Why do we grow old and die? The question is a scientific conundrum, as well as an existential one. While scientific answers are sparse, two biologists from the Institute for Ageing and Health at Newcastle University believe they’ve found a new clue. They report the findings in the Proceedings of the National Academy of Sciences.
The accumulation of mutated mitochondria in single cells of aged organisms is a hallmark of aging found in many mammalian species. These mutated mitochondria, suffering from mutations where sizeable sections of mitochondrial DNA (mtDNA) have been deleted, have a curious habit of replicating rabidly and overwhelming wild-type mtDNAs.
All genes on the mtDNA are needed to encode proteins for the production of ATP, so if the majority of the cellular mtDNA population consists of deletion mutants the cell is not producing the amount of energy that it normally would. Since the biochemical consequences are dire, the success of these mutants has been a real mystery.

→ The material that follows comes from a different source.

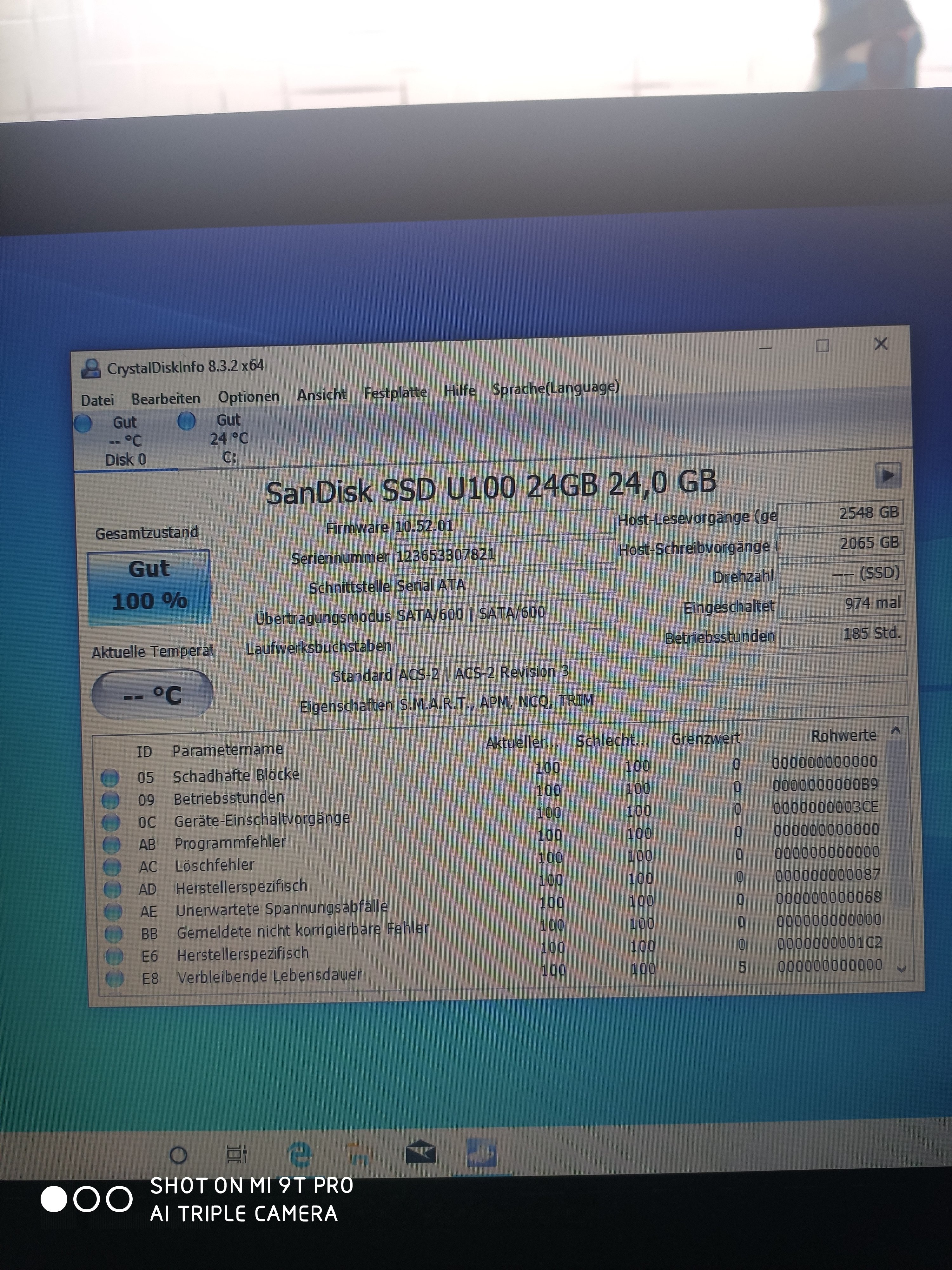The height and width of the screenshot is (1270, 952).
Task: Click the CrystalDiskInfo title bar icon
Action: pyautogui.click(x=90, y=368)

Axel Kowald and Tom Kirkwood propose a novel mechanism to explain this observation. They imagine a set of genes that are responsible for negative feedback on transcription. Since transcription (the first step of gene expression) also primes replication, if that set of feedback genes was deleted through a mutation, the mutant form of mtDNA could overtake the wild type in the cell.
“We first had this idea,” says Kowald, “and then looked for experimental support. […] I was actually pleasantly surprised to see that there is really a stretch of mtDNA that is deleted in practically all studies we looked at. And that is even true across several species.”
They compared single-cell data for rats, humans and rhesus monkeys and found a region of overlap between all or almost all deletions. This mechanism, if true, is an elegant solution to explain why these animals exhibit similar biochemical aging patterns, despite having vastly different lifespans. It also explains why deletions don’t accumulate in plant mitochondria.
Plant mtDNA is very large, reaching more than 11 mega base pairs in Silene conica, for example. Replication is primed by a specialized primase. “Because this decouples the connection between transcription and replication, deletions can no longer influence the initiation of replication and hence there should be no accumulation of deletion mutants in plants,” the authors write.
Kowald and Kirkwood would like to see this theory experimentally tested. It is their hope this proposed mechanism will offer new targets for intervention. The idea is also satisfying, they say, for its simplicity.
“Our paper offers an answer that we believe makes this part of the biology of aging much easier to understand,” says Kirkwood.